Developers encountered issues with sequences in our postgres 9.6 database over the past year, where they stop working, so they have resorted to things like inserting rows with a pid manually created based on the last inserted record's pid, and resetting the sequence using this code:
SELECT pg_catalog.setval(pg_get_serial_sequence('mytable', 'pid'), (SELECT MAX(pid)+1 FROM mytable) );
I am experienced enough to know that we should be able to rely on the database to create our ids, and that creating one's own PIDs based on last max is not a 'best practice' nor safe for all scenarios, though it generally has worked for our daily use.
The reason they stopped working the first time is the well-known cause that a table was restored for example. However, at this point I think the manual code and sequences are stepping on each other, and the sequence resetting code is not solid. It seems obvious that inserting the last max will undermine the sequence, which simply has its own number it increments.
While I am reading up, I would like to know if someone point me in the right direction today to get the sequence back up, and working flawlessly, on an existing table - and have it work even though code is in place that will sometimes insert a pid from code, based on last max. (Longer term, of course, I am fully aware it is best all such code will is dropped - but is there a way to work around that code for now?)
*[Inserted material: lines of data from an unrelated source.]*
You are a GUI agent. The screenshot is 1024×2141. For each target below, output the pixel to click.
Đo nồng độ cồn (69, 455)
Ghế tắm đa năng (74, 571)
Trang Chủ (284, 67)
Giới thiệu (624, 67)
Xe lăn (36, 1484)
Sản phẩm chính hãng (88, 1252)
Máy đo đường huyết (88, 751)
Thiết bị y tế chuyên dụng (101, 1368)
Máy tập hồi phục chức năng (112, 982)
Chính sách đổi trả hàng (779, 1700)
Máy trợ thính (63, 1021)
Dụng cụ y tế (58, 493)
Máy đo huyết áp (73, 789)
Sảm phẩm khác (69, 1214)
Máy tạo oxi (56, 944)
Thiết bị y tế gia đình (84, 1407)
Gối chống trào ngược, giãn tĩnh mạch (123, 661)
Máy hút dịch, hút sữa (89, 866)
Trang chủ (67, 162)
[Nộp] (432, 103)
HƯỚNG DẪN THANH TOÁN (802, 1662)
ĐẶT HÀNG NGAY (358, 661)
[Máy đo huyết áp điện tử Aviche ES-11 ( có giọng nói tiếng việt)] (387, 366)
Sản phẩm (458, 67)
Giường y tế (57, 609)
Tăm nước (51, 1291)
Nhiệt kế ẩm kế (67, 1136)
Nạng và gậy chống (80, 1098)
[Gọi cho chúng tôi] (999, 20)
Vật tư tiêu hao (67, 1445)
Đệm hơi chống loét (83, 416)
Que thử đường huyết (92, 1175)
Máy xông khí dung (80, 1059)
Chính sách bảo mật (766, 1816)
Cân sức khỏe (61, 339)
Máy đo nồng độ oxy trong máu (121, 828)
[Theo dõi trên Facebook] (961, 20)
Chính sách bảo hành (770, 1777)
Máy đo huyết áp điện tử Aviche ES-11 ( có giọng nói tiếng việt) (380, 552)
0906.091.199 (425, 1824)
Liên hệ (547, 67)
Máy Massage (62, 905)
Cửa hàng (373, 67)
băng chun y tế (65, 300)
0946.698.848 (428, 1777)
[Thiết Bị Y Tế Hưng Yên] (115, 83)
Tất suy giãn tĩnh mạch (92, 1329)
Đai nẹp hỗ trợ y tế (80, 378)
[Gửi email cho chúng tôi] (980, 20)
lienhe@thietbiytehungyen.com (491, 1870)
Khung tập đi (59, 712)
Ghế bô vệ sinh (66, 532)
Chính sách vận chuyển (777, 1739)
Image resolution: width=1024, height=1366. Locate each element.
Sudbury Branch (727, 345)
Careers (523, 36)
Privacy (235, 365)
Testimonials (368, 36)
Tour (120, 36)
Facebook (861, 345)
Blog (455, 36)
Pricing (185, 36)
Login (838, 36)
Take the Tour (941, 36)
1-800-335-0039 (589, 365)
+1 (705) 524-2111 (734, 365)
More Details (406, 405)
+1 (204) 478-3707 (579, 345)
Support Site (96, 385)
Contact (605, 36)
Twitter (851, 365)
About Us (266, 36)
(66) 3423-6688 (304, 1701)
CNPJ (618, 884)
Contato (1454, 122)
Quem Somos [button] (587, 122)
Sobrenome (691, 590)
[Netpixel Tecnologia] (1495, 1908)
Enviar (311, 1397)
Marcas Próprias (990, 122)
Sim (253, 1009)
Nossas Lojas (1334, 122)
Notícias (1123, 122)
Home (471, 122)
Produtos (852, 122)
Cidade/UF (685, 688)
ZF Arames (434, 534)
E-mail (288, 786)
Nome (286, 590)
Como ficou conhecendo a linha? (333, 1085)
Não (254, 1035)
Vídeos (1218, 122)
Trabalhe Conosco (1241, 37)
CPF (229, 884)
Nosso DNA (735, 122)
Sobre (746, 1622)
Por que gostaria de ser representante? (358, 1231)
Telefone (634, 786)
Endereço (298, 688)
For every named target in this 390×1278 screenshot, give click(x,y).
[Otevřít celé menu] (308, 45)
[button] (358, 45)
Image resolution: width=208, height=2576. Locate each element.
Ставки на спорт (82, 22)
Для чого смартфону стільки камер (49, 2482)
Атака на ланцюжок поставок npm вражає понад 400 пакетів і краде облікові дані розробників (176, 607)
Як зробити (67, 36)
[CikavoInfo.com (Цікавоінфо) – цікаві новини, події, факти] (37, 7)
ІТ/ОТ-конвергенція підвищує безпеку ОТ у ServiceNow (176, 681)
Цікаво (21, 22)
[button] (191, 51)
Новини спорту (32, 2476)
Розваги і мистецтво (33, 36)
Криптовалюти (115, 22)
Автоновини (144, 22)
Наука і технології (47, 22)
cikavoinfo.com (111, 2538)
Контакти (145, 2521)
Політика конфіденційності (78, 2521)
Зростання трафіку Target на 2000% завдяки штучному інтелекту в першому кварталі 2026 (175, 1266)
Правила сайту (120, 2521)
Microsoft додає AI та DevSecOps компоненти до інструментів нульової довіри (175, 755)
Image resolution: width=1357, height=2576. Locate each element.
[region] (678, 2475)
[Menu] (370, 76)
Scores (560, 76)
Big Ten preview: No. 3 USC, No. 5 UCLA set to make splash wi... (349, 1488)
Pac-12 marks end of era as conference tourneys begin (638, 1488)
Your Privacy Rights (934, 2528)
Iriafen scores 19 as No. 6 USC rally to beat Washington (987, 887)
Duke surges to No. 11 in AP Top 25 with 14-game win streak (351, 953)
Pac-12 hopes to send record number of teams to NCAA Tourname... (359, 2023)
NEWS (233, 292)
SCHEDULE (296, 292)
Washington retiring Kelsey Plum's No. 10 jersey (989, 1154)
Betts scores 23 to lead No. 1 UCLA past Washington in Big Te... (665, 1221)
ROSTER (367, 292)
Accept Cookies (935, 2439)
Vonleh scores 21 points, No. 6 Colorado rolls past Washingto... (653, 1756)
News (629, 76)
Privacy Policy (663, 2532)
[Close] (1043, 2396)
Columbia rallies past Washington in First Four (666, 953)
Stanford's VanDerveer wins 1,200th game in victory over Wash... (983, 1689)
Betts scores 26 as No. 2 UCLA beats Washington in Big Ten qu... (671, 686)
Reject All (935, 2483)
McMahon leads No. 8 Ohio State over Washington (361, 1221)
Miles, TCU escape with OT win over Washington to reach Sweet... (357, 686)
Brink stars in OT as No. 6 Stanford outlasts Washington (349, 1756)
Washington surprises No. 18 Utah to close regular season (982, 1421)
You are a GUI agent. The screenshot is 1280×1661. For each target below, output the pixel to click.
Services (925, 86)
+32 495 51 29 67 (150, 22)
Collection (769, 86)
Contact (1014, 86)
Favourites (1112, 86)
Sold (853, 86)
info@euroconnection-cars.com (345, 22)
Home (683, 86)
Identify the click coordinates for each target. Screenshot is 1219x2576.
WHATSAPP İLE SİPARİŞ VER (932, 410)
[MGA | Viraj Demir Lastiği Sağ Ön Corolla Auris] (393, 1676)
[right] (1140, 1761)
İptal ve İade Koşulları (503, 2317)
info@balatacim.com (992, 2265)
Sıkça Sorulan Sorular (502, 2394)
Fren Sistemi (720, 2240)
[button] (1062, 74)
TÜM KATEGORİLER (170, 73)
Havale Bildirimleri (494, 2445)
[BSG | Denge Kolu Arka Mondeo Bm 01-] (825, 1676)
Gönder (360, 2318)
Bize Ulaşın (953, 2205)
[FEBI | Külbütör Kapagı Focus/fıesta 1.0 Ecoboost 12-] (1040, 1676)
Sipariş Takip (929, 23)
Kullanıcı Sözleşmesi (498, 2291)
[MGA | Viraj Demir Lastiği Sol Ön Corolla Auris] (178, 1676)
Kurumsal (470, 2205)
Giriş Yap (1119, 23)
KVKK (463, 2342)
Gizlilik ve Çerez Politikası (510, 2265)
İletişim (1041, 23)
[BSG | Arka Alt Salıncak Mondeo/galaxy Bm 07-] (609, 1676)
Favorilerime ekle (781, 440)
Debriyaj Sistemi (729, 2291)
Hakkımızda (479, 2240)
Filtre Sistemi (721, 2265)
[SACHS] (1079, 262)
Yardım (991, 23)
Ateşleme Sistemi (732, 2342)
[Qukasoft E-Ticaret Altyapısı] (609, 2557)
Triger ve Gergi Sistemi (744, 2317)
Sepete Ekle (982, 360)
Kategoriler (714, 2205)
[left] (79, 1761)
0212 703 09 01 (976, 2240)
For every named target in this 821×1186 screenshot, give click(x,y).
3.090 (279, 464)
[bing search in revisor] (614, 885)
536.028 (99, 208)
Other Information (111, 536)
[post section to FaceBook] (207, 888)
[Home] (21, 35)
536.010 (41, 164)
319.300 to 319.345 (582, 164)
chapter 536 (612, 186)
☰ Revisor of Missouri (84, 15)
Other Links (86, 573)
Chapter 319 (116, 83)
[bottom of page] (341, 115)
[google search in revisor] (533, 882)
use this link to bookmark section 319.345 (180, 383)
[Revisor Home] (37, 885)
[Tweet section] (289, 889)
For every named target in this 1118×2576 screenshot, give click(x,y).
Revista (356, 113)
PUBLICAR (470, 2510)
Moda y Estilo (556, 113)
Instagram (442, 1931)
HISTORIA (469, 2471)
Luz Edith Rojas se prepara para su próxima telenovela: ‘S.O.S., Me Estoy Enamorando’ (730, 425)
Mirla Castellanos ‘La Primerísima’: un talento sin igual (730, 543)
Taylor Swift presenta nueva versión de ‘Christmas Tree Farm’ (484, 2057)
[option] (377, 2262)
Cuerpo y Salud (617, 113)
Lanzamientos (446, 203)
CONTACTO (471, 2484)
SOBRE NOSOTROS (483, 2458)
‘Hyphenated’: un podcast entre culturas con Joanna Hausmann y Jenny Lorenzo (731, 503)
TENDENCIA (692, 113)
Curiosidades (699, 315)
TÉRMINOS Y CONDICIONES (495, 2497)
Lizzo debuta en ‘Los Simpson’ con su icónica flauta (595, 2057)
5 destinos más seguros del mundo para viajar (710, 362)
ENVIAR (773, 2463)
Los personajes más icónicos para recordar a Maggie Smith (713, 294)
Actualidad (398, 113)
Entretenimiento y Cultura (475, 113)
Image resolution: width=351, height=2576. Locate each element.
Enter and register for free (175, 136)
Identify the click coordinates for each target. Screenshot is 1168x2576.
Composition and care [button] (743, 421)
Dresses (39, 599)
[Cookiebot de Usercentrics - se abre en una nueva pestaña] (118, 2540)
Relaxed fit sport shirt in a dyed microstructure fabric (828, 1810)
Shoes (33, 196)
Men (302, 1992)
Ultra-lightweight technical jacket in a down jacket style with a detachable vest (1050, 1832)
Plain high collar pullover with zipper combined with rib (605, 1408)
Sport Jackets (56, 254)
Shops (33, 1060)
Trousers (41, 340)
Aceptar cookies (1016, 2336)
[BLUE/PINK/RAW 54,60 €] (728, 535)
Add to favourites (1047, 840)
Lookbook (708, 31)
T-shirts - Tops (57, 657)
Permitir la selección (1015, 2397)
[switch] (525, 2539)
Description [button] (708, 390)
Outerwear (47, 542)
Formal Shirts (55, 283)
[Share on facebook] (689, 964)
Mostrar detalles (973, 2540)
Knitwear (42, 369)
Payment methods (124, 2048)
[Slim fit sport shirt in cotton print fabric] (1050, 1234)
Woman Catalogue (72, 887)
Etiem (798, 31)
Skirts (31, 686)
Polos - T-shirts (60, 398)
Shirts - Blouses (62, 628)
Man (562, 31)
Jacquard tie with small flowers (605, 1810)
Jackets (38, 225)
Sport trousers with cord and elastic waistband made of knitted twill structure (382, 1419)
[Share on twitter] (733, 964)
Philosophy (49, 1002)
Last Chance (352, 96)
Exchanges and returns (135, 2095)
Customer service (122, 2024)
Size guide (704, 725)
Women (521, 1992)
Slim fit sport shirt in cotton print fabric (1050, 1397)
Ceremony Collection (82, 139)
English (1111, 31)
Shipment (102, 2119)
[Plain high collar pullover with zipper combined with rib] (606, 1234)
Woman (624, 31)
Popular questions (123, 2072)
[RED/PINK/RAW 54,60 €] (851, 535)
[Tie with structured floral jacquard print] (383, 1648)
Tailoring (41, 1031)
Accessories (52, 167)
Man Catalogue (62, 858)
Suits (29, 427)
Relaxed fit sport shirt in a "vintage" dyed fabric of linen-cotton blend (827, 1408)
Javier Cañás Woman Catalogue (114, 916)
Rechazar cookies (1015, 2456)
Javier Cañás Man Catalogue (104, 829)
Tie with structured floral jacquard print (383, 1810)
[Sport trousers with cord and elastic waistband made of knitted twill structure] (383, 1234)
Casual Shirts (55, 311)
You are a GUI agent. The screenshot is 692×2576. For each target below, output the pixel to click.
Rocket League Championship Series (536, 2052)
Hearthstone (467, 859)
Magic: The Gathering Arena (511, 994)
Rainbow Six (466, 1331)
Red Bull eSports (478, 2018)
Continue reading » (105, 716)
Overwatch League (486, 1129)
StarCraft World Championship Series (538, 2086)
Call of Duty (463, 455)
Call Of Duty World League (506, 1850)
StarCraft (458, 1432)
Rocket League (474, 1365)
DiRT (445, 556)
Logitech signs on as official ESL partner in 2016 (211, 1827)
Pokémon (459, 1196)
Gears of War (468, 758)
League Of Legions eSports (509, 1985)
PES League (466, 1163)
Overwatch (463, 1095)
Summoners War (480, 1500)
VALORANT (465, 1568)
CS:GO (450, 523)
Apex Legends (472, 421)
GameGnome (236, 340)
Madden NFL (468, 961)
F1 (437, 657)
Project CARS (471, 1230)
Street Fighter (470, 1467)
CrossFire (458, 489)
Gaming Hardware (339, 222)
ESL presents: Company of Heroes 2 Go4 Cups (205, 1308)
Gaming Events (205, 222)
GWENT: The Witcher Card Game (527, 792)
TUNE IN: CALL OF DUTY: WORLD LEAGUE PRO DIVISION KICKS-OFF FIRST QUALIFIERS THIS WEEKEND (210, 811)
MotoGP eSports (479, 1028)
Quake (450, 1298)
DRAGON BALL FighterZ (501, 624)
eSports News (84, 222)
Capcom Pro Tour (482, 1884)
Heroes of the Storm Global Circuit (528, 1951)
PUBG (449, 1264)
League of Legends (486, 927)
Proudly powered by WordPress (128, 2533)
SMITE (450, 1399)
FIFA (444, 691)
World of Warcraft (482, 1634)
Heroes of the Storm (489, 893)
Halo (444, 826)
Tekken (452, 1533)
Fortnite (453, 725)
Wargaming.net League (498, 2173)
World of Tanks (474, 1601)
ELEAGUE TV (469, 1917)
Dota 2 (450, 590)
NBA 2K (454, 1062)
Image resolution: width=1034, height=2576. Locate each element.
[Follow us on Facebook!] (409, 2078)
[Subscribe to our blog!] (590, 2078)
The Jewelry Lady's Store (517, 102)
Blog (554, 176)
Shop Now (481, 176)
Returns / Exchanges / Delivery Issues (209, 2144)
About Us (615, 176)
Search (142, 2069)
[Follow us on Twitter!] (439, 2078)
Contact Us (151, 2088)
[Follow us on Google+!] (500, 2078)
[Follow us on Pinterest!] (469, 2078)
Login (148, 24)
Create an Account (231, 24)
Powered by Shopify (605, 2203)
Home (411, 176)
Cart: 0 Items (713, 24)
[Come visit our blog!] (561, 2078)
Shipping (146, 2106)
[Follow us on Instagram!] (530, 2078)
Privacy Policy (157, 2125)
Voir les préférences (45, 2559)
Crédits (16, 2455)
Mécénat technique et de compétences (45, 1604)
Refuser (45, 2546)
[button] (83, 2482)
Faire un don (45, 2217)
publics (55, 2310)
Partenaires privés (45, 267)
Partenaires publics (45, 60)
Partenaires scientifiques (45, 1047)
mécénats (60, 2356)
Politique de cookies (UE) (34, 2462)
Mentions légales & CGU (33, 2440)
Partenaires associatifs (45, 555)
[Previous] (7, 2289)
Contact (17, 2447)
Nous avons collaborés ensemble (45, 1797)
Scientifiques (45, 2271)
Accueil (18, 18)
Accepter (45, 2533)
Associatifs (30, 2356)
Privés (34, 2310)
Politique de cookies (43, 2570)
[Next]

Included in a solution would be a way in postgreSQL 9.6 to have it reset the sequence itself if there is a conflict - not sure if possible, and am bracing for lectures from the more experienced out there - but that's why I am here!
Finally - and this is one disturbing fact that got me here - after resetting the sequence in pg admin I see two pids in the table in pg admin 3 and 4, which also shows in the create script. The 'second' PID column does not show when doing \d in psql, which is good - but I thought it might be relevant.
UPDATE - on that last point, the ghost duplicate PIDs for a table in pg admin were caused because there were two sequences for that same column/table combo, the second created at some point to try and fix broken sequences over time (eg mytable_pid_seq and mytable_pid_seq1). Not sure why/how this was allowed to happen in the database.